- [WHAT IS EXPECTED]
Reproduce the records from the line with "Select the setup.exe" up to and including the line with "will [723, 33].", requests and all, offsetting every click coordinate in the answers by adding 84. Give only those lines.

┌──

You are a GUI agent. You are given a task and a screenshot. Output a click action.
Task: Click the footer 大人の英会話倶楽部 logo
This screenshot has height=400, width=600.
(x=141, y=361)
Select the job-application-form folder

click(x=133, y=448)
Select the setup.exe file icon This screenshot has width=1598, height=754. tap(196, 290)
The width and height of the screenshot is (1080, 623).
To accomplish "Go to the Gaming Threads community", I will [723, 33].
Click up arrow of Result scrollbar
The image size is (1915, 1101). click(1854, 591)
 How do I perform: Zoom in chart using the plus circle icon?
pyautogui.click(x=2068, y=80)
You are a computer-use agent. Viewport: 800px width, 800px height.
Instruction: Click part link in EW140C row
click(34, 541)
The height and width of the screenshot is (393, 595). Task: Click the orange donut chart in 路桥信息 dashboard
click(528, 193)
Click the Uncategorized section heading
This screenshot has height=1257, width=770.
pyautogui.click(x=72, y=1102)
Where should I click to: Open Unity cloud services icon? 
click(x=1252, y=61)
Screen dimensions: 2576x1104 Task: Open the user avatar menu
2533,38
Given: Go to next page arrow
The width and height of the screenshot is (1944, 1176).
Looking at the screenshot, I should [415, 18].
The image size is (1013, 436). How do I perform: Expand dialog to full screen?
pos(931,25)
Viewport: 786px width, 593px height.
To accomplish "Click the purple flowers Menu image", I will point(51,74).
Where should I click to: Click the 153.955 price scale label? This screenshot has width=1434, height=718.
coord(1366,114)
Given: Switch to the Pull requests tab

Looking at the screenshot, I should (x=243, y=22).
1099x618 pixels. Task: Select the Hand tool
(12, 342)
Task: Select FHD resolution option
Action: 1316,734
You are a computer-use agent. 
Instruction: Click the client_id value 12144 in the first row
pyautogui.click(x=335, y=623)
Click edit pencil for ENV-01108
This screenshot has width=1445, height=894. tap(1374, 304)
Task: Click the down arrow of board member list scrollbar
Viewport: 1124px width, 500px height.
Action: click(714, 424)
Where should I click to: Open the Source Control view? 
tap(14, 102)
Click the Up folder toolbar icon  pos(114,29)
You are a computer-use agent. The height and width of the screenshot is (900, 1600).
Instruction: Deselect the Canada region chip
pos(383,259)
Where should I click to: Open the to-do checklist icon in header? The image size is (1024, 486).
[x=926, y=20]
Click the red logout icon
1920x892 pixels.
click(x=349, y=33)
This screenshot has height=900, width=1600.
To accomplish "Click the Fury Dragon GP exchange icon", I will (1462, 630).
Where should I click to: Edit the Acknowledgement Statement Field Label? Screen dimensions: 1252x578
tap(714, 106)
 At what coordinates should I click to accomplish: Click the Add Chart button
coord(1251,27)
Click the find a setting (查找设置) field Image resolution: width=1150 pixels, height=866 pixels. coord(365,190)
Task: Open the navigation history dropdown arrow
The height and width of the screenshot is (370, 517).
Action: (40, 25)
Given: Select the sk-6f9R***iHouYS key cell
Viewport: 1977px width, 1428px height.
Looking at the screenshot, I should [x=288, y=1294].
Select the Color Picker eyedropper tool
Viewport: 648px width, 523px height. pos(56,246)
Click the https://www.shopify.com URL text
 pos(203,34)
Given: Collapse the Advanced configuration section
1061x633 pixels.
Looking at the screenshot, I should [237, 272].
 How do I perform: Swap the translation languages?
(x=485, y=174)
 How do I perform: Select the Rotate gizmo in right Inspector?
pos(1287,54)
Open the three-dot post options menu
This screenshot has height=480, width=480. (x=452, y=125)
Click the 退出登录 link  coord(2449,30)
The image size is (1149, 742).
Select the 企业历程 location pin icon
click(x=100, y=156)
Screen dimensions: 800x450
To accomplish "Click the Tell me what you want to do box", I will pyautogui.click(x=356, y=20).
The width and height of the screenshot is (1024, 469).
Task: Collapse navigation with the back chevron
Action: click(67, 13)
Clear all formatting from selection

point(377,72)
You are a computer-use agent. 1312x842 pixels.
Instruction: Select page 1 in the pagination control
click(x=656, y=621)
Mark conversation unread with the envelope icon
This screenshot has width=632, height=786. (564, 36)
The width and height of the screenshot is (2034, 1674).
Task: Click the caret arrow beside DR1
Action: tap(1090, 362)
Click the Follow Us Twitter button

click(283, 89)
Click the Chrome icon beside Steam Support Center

└──

- [IN RESPONSE]
Select the setup.exe file icon This screenshot has width=1598, height=754. tap(280, 374)
The width and height of the screenshot is (1080, 623).
To accomplish "Go to the Gaming Threads community", I will [807, 117].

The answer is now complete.